Given passage:

On 9 October 2020, the Hermitage Days formally opened in Kaluga. In keeping with tradition, they are based at the Kaluga Museum of Fine Arts.
“Today there is a big cause for celebration in our museum – the fifth exhibition from the State Hermitage. This genre, the exhibition of a single painting, provides great opportunities. Although it presents just one work, that one is a masterpiece. This allows us to carry out extensive educational work around the picture and we will be doing so throughout the duration of the exhibition. But, of course, there will be lectures, programmes for children and concerts most of all during the Hermitage Days,” Natalia Marchenko, Director of the Kaluga Museum of Fine Arts, said at the opening ceremony.

Information provided:

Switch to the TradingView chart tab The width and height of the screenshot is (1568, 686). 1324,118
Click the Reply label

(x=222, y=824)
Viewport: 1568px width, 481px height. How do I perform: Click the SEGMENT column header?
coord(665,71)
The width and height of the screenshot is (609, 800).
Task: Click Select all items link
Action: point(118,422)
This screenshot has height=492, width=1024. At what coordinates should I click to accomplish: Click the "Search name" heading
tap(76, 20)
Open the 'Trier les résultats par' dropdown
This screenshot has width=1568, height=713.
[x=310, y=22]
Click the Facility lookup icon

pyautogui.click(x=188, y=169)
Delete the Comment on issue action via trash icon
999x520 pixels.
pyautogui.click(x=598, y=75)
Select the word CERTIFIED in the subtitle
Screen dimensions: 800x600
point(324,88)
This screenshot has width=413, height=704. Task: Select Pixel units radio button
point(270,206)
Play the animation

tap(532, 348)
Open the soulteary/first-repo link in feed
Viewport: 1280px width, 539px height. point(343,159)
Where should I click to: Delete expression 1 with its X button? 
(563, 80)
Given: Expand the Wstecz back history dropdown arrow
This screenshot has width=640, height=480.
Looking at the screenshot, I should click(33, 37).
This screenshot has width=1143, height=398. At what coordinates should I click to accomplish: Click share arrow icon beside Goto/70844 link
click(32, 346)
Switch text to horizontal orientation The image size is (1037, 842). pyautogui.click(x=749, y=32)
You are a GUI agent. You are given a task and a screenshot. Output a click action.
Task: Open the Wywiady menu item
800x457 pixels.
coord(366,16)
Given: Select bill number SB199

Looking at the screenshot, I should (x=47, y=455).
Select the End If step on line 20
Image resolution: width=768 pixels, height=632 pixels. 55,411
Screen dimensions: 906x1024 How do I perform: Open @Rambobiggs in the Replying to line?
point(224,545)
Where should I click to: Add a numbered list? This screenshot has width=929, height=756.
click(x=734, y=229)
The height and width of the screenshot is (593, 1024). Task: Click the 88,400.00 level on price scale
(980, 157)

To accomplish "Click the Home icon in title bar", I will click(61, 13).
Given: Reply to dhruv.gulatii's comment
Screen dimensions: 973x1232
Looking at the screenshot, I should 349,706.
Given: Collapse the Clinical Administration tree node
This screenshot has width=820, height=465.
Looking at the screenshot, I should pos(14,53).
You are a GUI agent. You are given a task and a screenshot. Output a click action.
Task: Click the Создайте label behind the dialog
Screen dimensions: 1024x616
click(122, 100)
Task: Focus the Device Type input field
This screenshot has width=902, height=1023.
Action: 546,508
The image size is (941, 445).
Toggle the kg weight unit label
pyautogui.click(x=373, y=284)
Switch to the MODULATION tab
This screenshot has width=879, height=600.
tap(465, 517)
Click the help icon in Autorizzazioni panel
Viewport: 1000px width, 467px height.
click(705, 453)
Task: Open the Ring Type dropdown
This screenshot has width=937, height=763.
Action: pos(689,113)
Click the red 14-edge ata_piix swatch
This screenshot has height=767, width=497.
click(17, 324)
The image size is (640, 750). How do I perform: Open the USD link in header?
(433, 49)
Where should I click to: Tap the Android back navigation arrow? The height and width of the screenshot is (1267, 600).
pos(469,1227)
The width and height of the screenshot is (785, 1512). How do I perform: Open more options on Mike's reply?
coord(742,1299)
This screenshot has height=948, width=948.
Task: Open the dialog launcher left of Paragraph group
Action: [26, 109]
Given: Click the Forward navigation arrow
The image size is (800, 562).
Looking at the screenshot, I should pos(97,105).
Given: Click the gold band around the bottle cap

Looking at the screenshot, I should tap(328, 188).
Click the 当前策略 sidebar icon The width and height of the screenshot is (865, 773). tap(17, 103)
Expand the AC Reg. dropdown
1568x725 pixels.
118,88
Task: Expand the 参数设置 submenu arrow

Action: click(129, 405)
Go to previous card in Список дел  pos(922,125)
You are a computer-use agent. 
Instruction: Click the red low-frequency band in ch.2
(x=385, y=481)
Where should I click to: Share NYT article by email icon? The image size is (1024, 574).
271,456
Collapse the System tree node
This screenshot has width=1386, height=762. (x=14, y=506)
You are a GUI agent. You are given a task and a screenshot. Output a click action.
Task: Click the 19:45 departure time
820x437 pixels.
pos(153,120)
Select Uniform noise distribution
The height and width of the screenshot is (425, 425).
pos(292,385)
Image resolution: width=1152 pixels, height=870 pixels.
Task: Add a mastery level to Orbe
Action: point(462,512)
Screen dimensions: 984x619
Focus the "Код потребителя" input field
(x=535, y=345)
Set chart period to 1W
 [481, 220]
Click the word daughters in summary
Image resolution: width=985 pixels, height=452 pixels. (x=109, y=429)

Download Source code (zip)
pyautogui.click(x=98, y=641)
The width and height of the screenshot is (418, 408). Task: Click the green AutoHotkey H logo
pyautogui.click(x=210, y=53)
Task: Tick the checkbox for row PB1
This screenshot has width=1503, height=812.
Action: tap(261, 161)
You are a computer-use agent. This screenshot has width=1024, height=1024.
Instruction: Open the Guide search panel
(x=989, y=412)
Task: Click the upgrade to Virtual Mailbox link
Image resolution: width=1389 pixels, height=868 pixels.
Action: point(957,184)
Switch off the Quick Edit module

Your goal:
Extend the article on the Hermitage Days in Kaluga from the point where it stops. Nothing in the entries is needed here.

Answer box:
Mikhail Piotrovsky, General Director of the State Hermitage, sent video greetings to the participants in the ceremony: “I am very pleased to be opening these Hermitage Days in Kaluga and greatly regret not being able to do so in person, but at the moment these are the formats we have. This time in Kaluga we are trying both old and new methods of interacting with each other and with the visitors. This is not the first time that we have held Hermitage Days in Kaluga and on each occasion we bring masterpieces, some very diverse ones, be it The Tolstoy Family in Venice or The Battle of Maloyaroslavl. All of this is very much in tune with Kaluga because it is a city with a host of different faces and stories. Here military history, religious history and the history of noble families all intersect. There is everything in Kaluga, and so it is interesting for us, as a universal museum, to come here.”
The central event of the Hermitage Days was the opening of the exhibition of the painting by Pierre Auguste Renoir Young Girls at the Piano from the State Hermitage. After the formal ceremony, Olga Leontyeva, a researcher in the Hermitage’s Department of Western European Fine Art, gave a lecture on the painting that was broadcast on the Kaluga museum’s social media.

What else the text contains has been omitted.